# [Records shown]
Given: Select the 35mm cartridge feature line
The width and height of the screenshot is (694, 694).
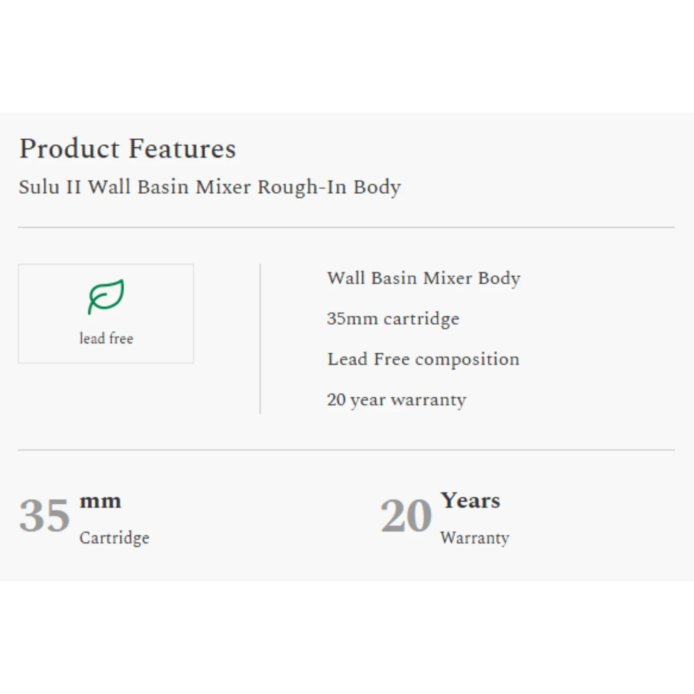Looking at the screenshot, I should click(x=393, y=319).
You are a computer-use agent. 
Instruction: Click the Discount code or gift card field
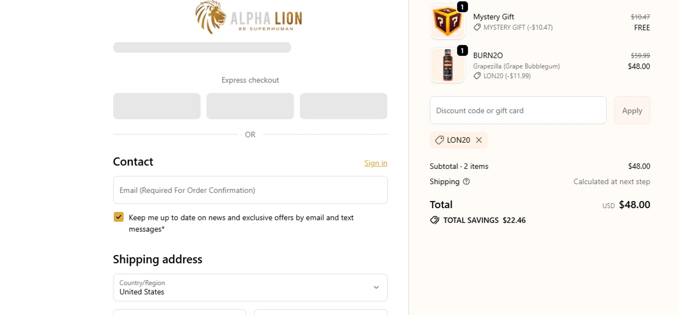click(x=517, y=110)
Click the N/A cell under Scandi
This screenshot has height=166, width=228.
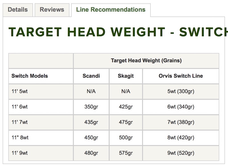click(x=91, y=91)
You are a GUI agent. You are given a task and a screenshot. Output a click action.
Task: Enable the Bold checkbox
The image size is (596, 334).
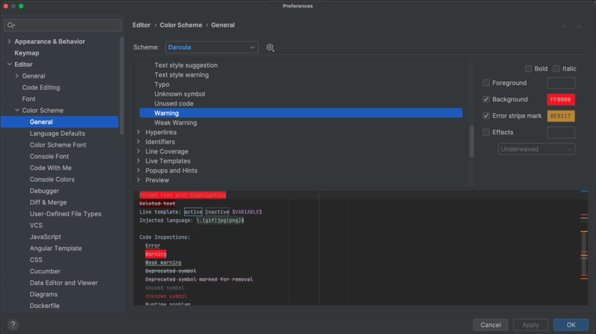(x=528, y=69)
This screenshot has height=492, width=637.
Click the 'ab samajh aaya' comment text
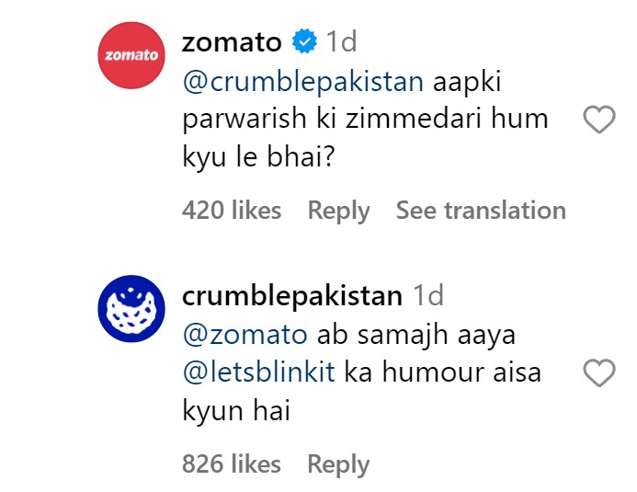[416, 337]
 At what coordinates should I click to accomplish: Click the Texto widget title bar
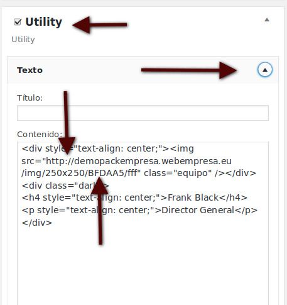[x=143, y=70]

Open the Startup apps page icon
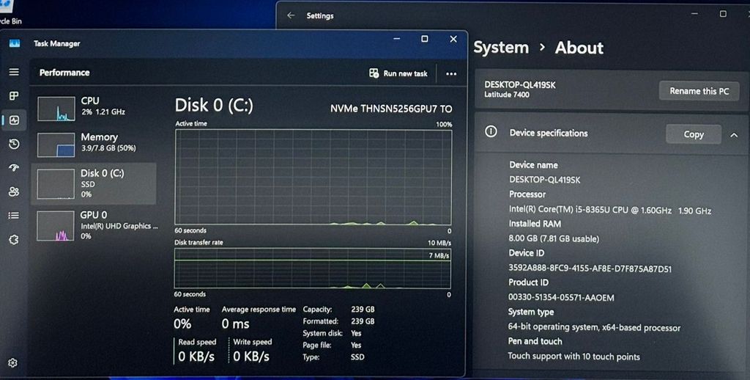point(14,168)
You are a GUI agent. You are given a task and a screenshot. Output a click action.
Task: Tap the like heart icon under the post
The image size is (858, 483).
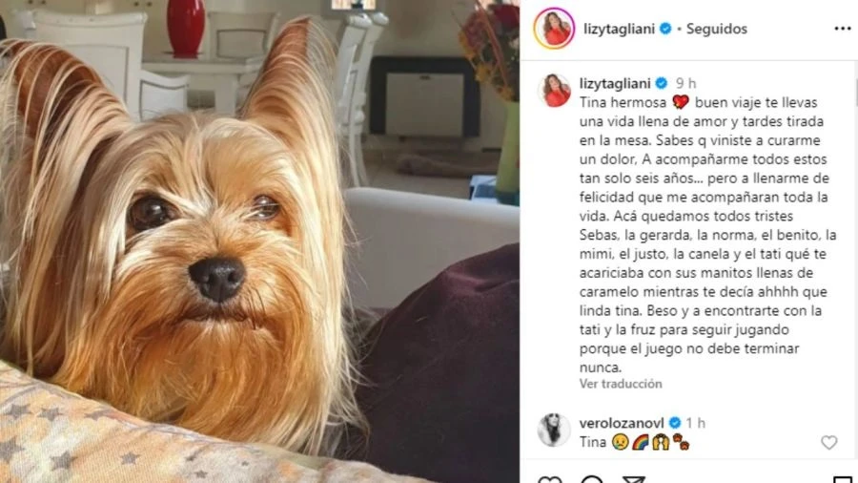[x=550, y=479]
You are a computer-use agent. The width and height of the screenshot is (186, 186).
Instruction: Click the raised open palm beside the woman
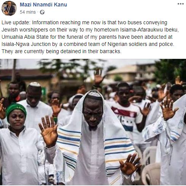48,131
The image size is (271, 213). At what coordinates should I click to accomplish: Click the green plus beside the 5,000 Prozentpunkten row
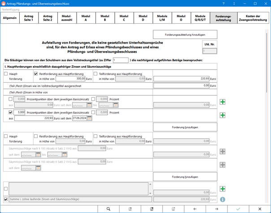(x=222, y=115)
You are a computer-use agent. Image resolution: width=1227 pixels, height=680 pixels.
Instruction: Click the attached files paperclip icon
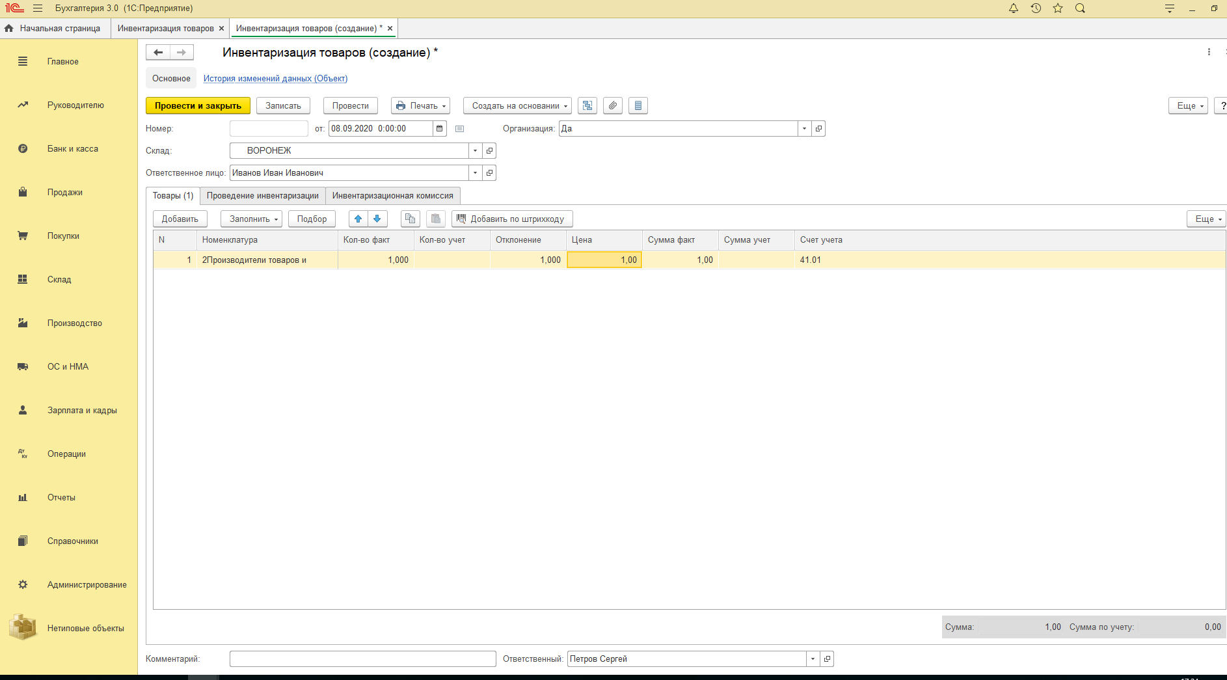tap(612, 105)
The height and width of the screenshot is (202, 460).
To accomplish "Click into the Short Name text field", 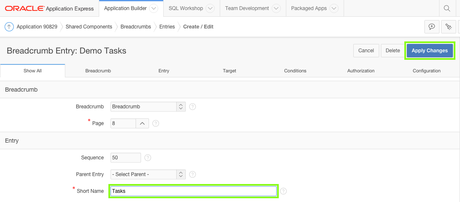I will [193, 191].
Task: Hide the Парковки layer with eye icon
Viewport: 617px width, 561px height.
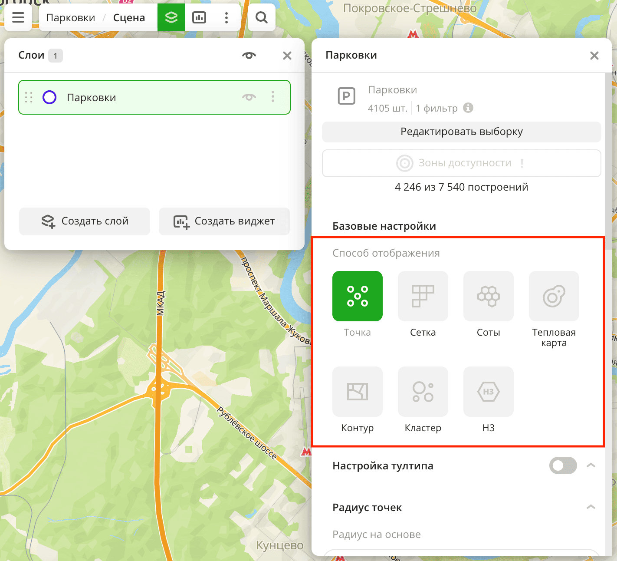Action: 249,97

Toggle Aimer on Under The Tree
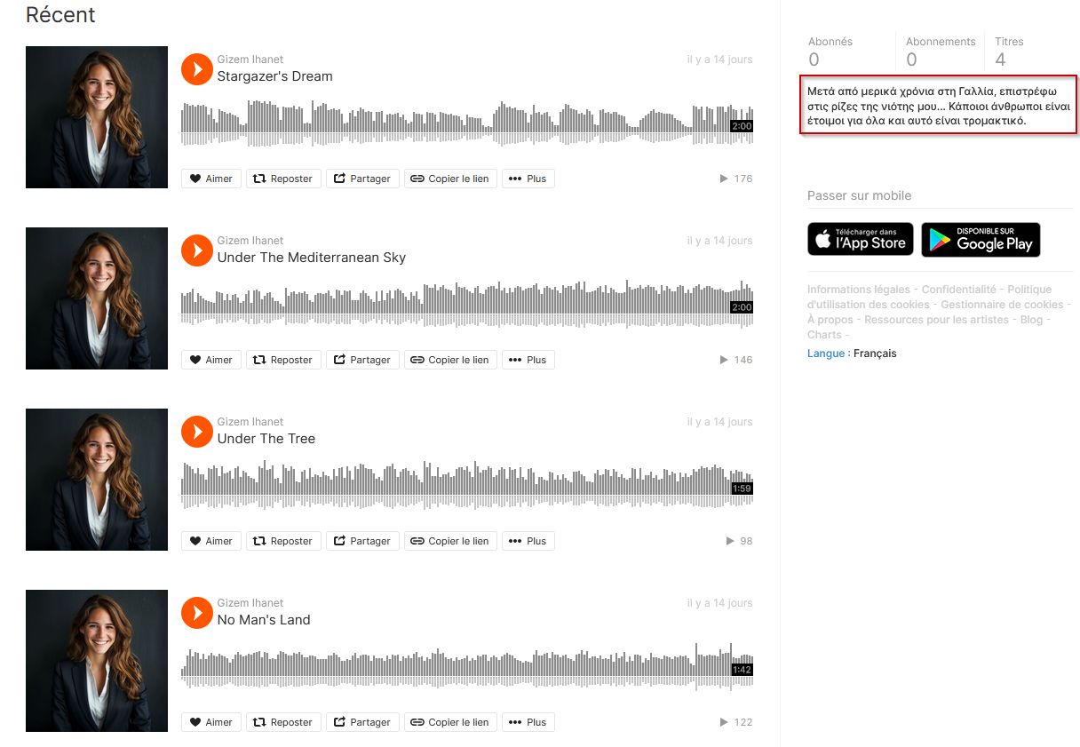211,541
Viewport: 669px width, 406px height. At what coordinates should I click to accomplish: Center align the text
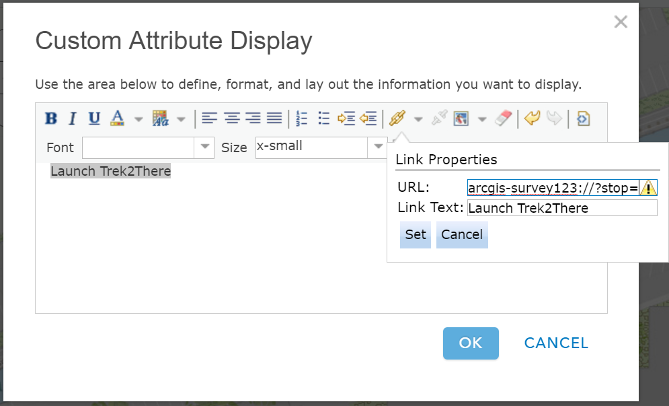pyautogui.click(x=232, y=119)
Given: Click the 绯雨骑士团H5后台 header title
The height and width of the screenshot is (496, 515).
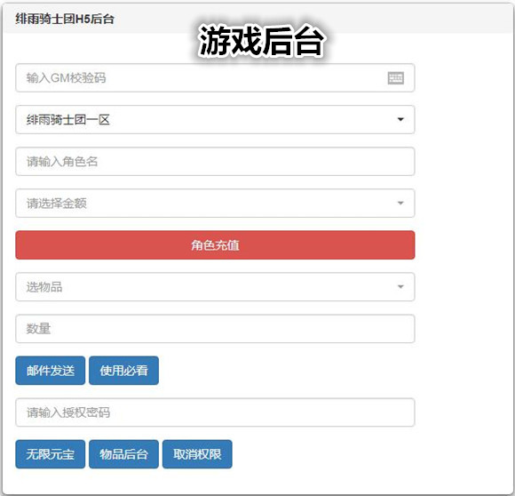Looking at the screenshot, I should tap(65, 19).
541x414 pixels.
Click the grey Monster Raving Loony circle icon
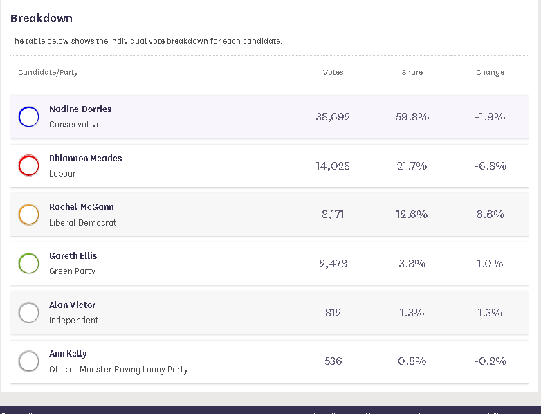tap(28, 361)
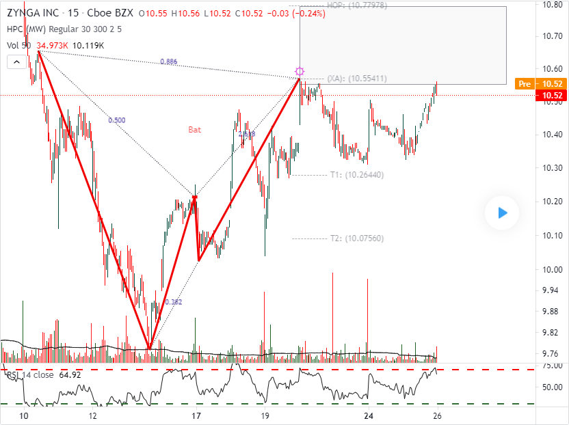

# [Problem to work on]
Out of the records above, please copy exactly the lines from the line with "Open the Startup apps page icon" up to and including the line with "You are a computer-use agent. Image", minus the pictures.

# [Reply to the exercise]
Open the Startup apps page icon
point(14,168)
You are a GUI agent. You are given a task and a screenshot. Output a click action.
Task: Tap the like heart icon under the post
The image size is (858, 483).
[x=550, y=479]
You are a computer-use agent. The width and height of the screenshot is (186, 186).
Instruction: Click the raised open palm beside the woman
48,131
The image size is (271, 213). At what coordinates should I click to accomplish: Click the green plus beside the 5,000 Prozentpunkten row
(x=222, y=115)
You are a computer-use agent. Image resolution: width=1227 pixels, height=680 pixels.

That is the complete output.